One man's cold weather advice: "Take care of business, and go home"
MILWAUKEE (WITI) -- With a Wind Chill Warning in effect, sub-zero temperatures and brutal wind chills Monday, January 6th -- it was certainly a day to layer up if you had to be outside! Authorities warned folks to use common sense -- and to not spend more time outside than you have to as we deal with the coldest weather to hit Wisconsin in nearly two decades.
"It's like being in Antactica!" Jared Petersen said.
Temperatures plunged below zero and settled around -12 or -13 degrees all day -- and the strong winds made a cold day feel nearly unbearable, with a wind chill around -45.
Those who had to be out seemed to be in pain as they scurried off the streets.
"It's so cold. Oh my god. And the wind is like the worst thing!" Oona Appel said.

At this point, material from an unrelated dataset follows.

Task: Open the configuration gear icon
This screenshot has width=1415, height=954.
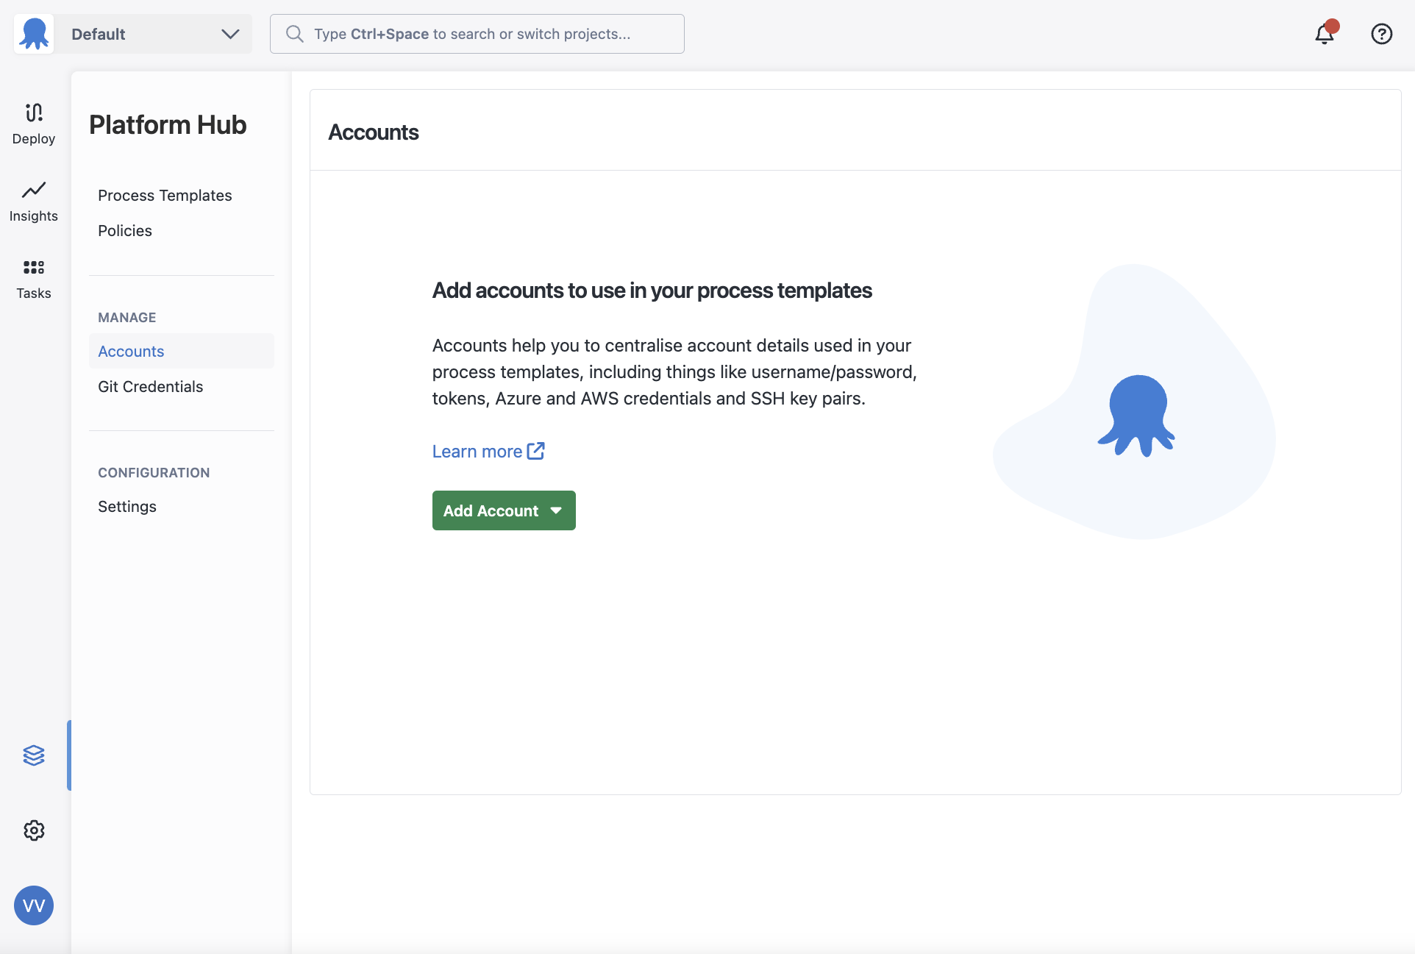Action: 34,830
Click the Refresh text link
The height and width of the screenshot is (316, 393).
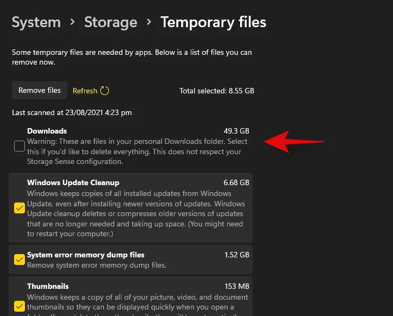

Appel is from Finland, a country known for its long, cold winters.
"We got the same weather -- like degrees -- but the wind is the most terrible part," Appel said.
In Waukesha on Monday, January 6th, the streets were nearly empty.
"It's a ghost town. Everybody's staying inside," Jared Peterson said.
Petersen was making his way to an appointment, and finding the cold air hard to breathe.
"If I breathe in through my mouth, it hurts my lungs," Petersen said.
Public health authorities warned that frostbite could set in in a matter of minutes.
"It hurts my face when it's cold!" Appel said.
In Ozaukee County, Santa's workshop was still set up in Cedarburg, where it felt like the North Pole!
"It is awful. I am freezing -- and I'm an outside sales rep, so I've been outside all day long when no one else is really working," Britney Albrecht said.
Schools across the state were closed Monday -- including Wisconsin's largest school district. Milwaukee Public Schools has announced it will be closed through Tuesday.
The Milwaukee River was frozen solid!
"If you can handle this, you can handle anything. It's just good old Milwaukee," Hughey McClinton said.
And McClinton has perhaps the best advice for anyone outside Monday.
"Take care of your business and go on back home," McClinton said.